Kenya

The standard for high-acid, fruit-forward coffee. Loud. Wine-like. Unforgettable.
At the cup
- Cupping notes: Blackcurrant, tomato brightness, juicy citrus, wine-like
- Body: Medium, syrupy
- Acidity: Sharp, complex
- Roast level: Medium-light
At the farm
- Region: Nyeri, Kirinyaga, Embu, Murang'a, Kiambu (all near Mt. Kenya)
- Altitude: 1,500–2,100 MASL
- Harvest: October–December (main); June–August (early crop)
- Soil: Volcanic, iron-rich (the famous “red soil”)
- Process: Fully washed, double-fermented (Kenya's signature method)
- Varietals: SL28, SL34, Ruiru 11, Batian
The story
Kenyan coffee is the benchmark for high-acid, fruit-forward specialty.

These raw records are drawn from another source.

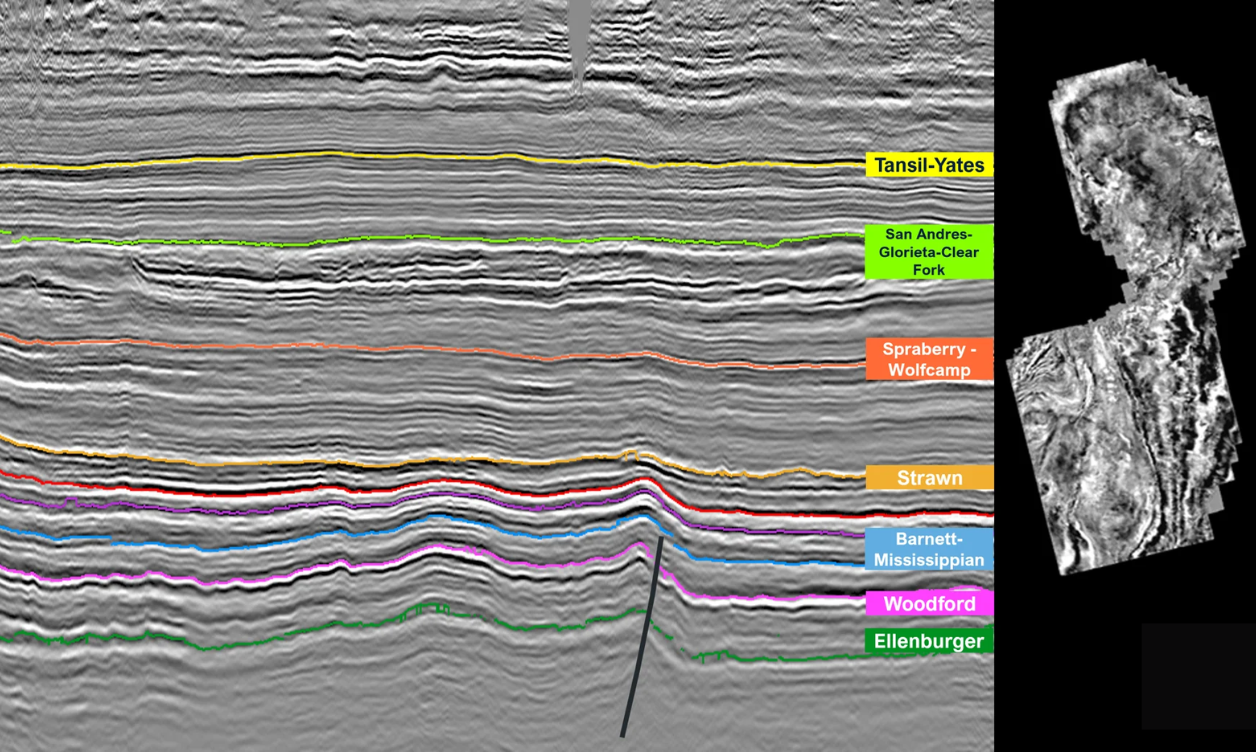Click the orange Spraberry - Wolfcamp label
Screen dimensions: 1256x752
point(929,360)
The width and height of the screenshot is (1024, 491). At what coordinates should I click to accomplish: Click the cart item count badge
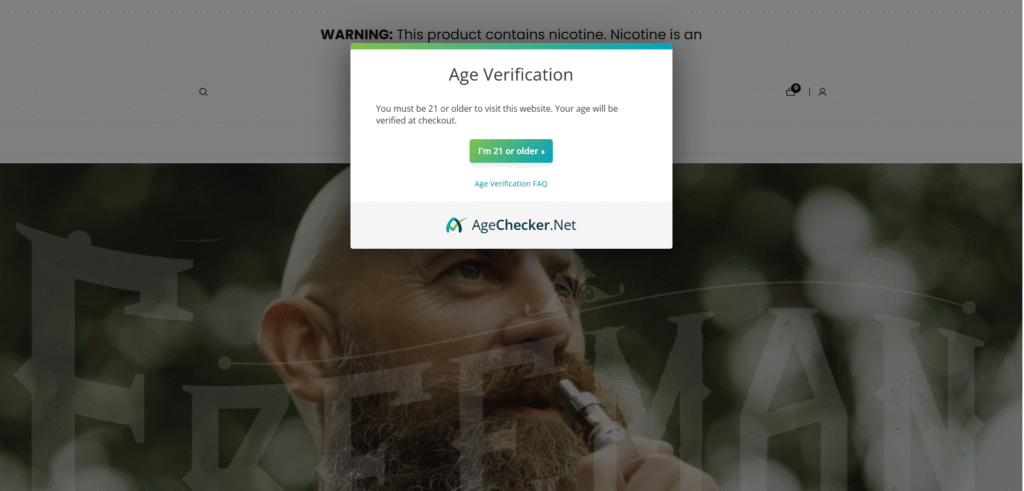point(795,87)
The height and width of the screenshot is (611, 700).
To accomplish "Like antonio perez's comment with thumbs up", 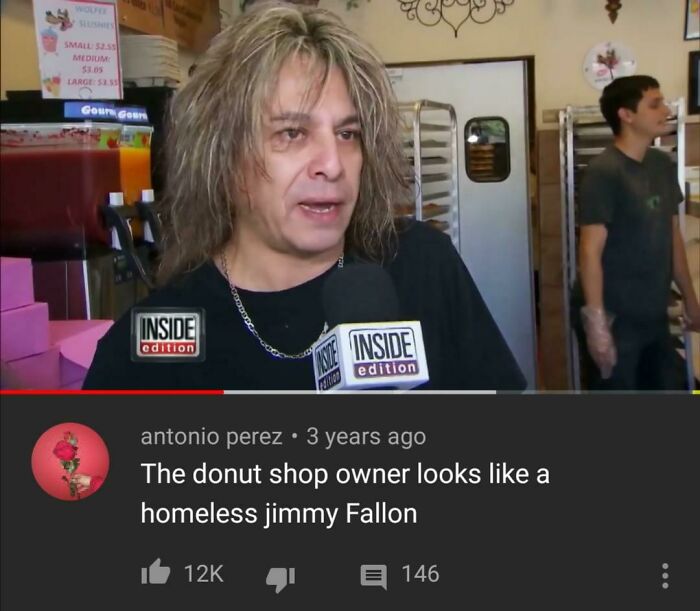I will pyautogui.click(x=156, y=573).

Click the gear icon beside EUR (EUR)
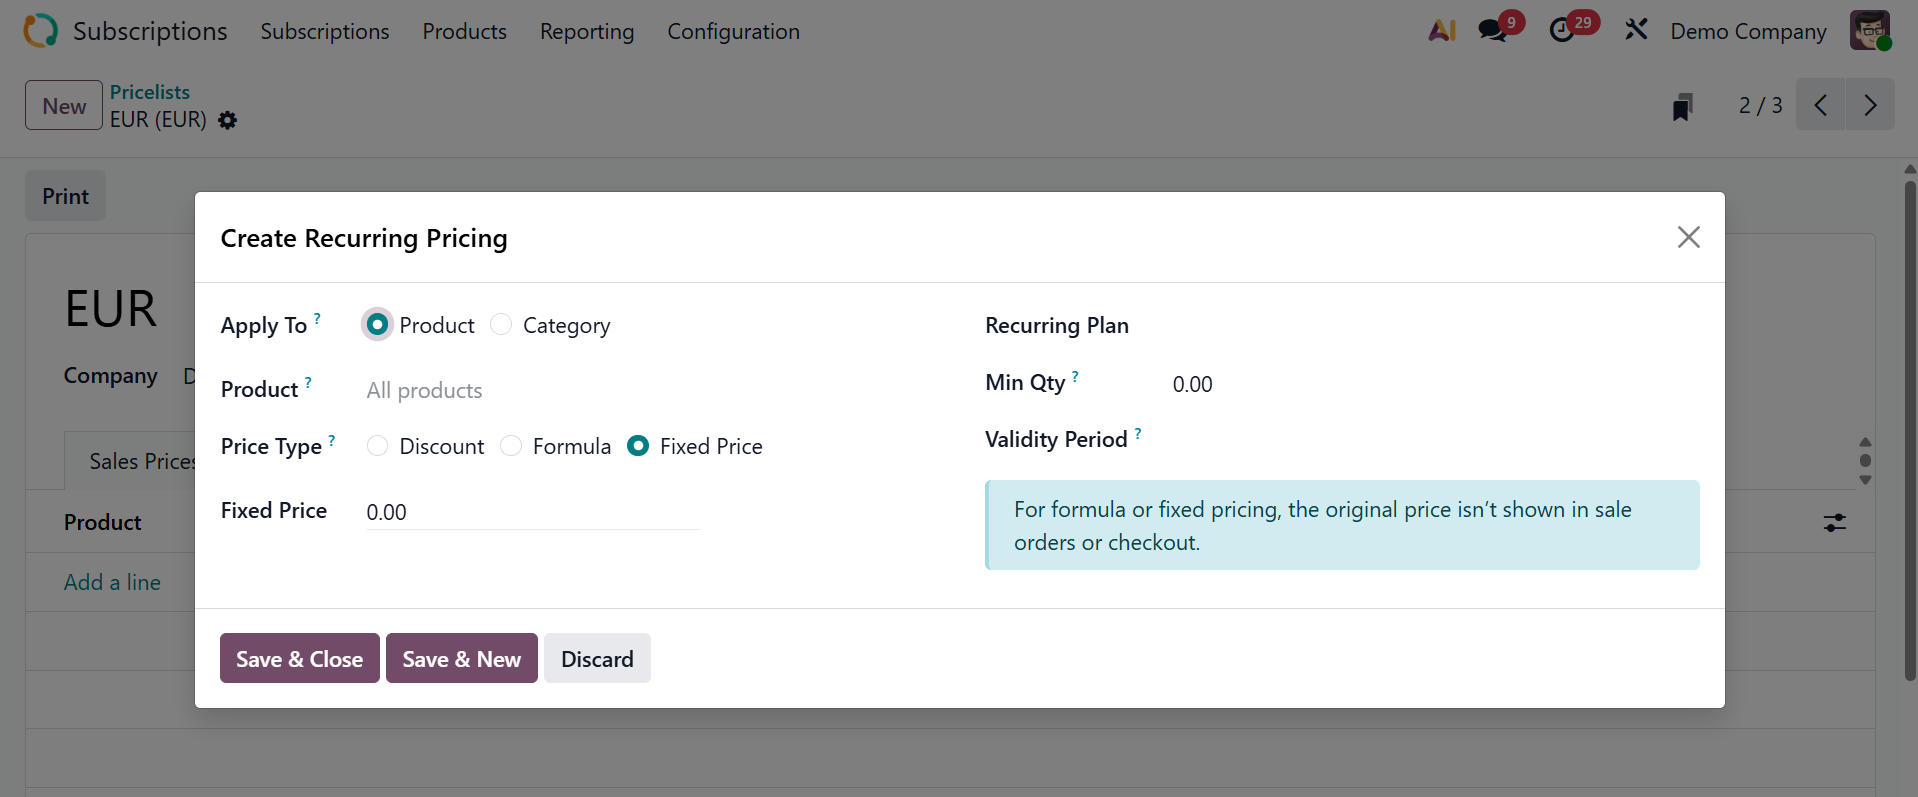click(228, 120)
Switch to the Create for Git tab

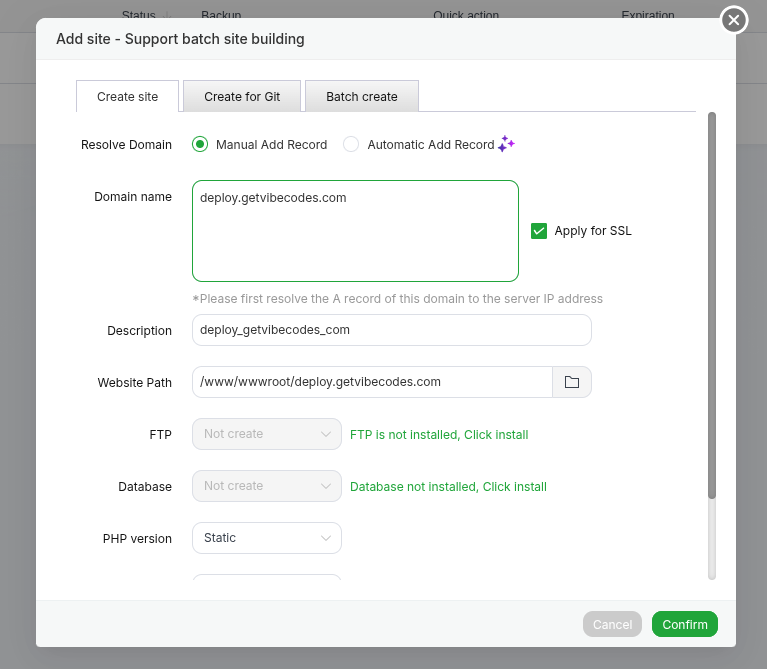tap(242, 97)
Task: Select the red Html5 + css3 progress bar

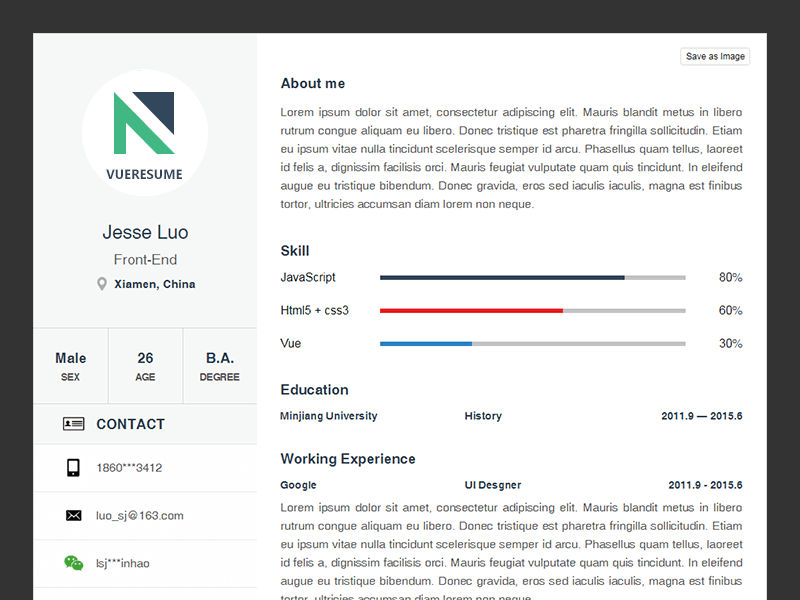Action: point(470,310)
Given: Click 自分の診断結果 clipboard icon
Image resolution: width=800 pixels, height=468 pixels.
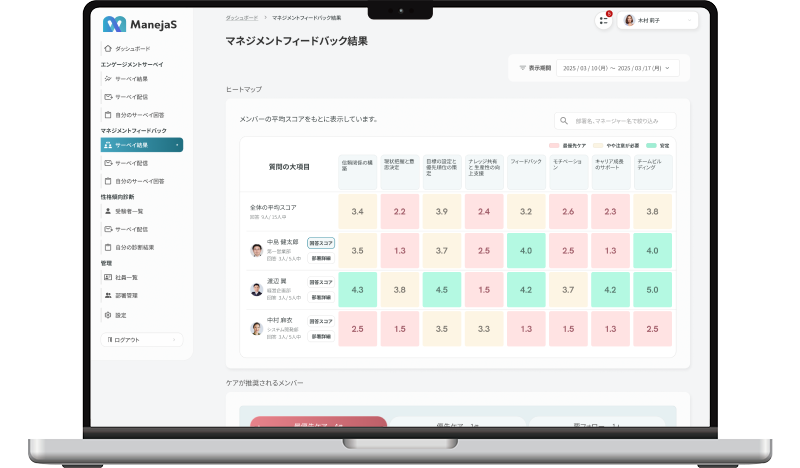Looking at the screenshot, I should click(108, 247).
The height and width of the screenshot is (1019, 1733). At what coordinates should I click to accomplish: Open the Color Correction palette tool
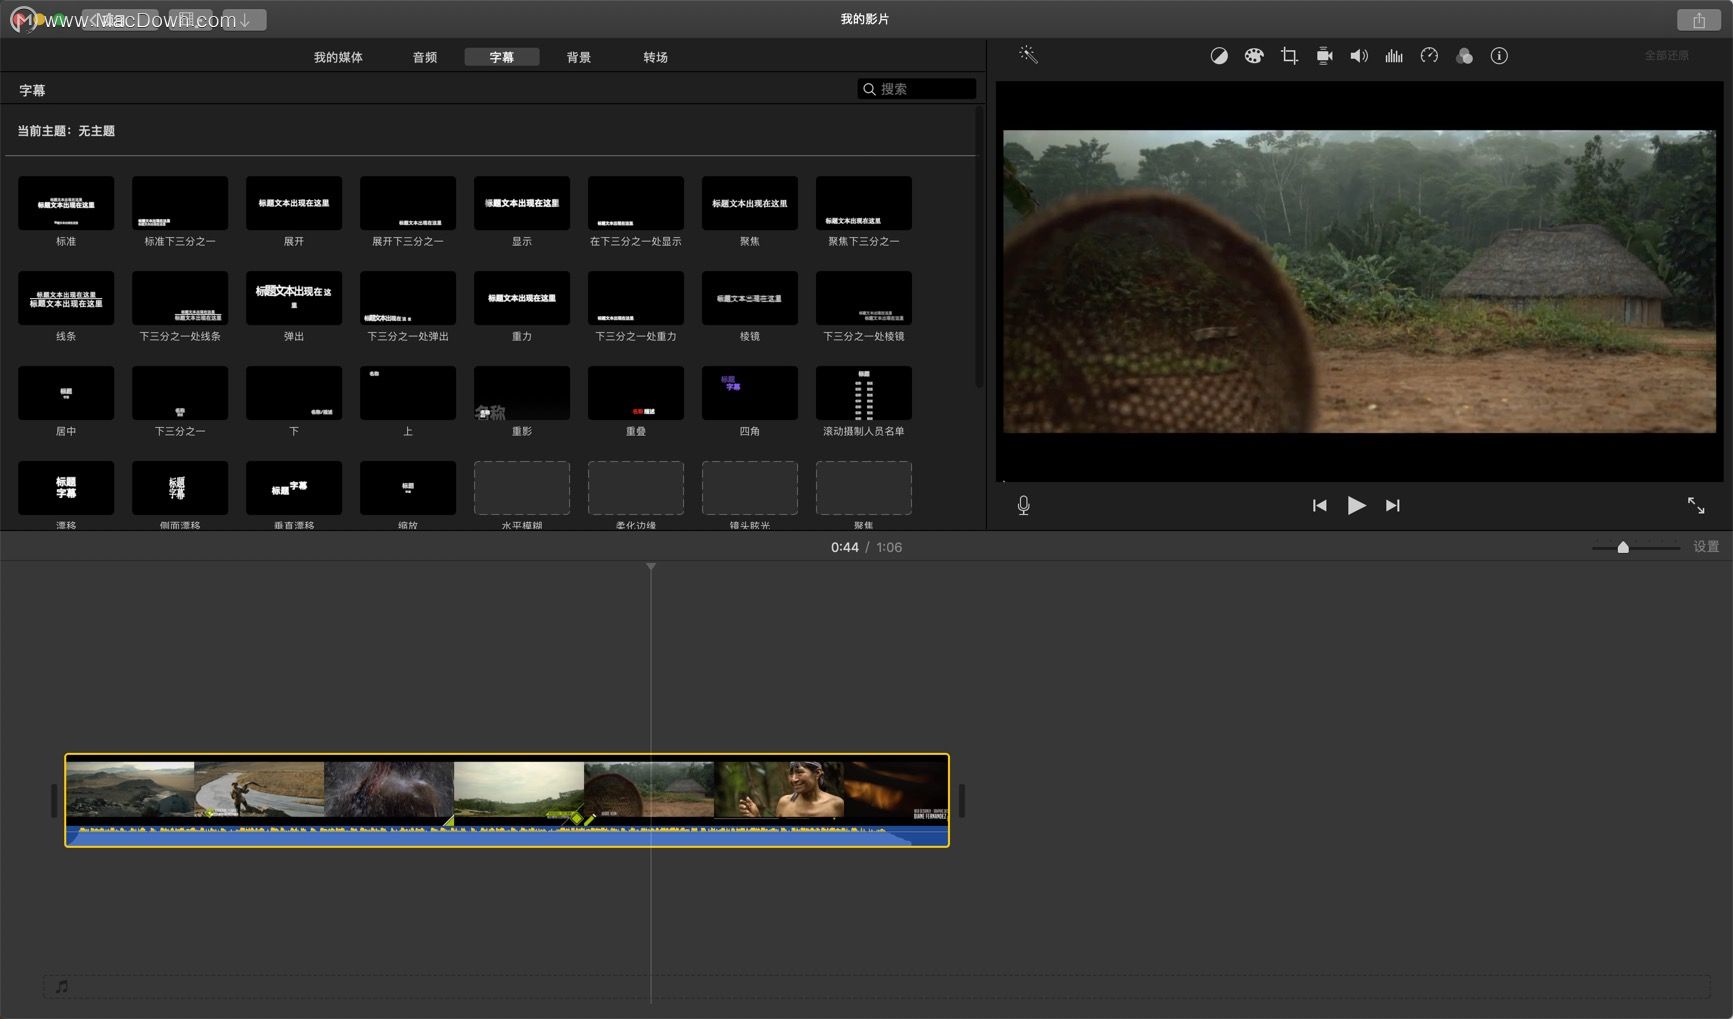pyautogui.click(x=1254, y=55)
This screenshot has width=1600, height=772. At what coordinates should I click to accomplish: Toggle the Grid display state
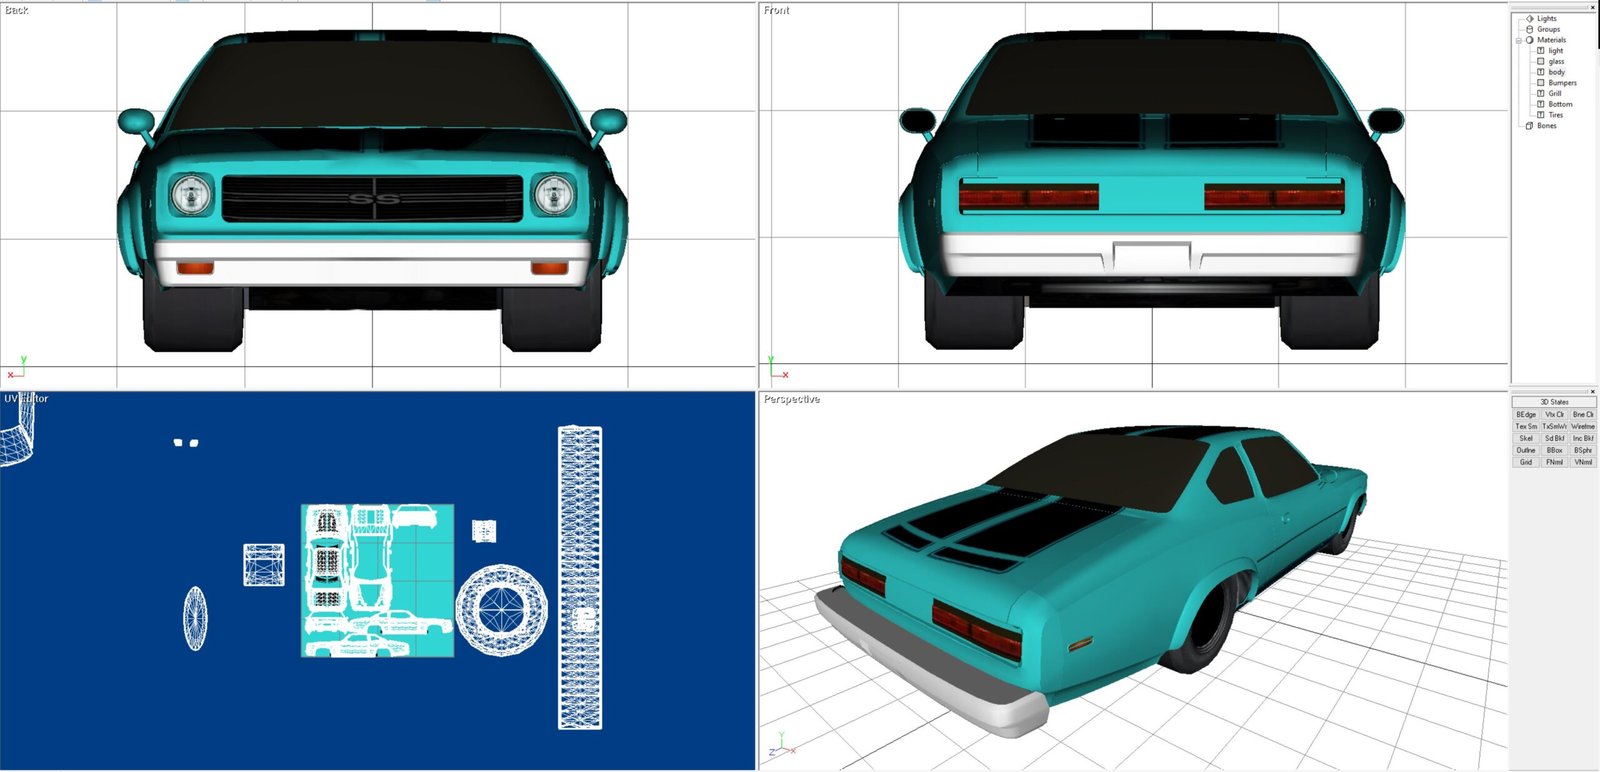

The country's combination of high altitude, iron-rich volcanic soil, and the SL28 varietal — bred in Kenya in the 1930s and now legendary — produces a cup unlike anything else: blackcurrant brightness, savory complexity, wine-like depth.
The fully washed, double-fermented processing method is exacting. Cherries are pulped, fermented under water for 24 hours, washed, fermented again, then washed and dried on raised beds. The process strips away anything heavy and leaves clarity behind.
Kenya is not a background cup. It demands attention and rewards it. Best enjoyed through a pour-over or Chemex where every note comes through.
Path to the Sea
Kenya's coffee belt surrounds Mt. Kenya. Rivers flowing east from this massif feed the Tana — the country's longest river, running 600 miles to the Indian Ocean at the Tana Delta near Malindi. Smaller volumes from Kiambu drain south through the Athi-Galana-Sabaki system, reaching the Indian Ocean near Malindi too.
All Kenyan coffee water eventually arrives at the same place: the Indian Ocean, off the East African coast.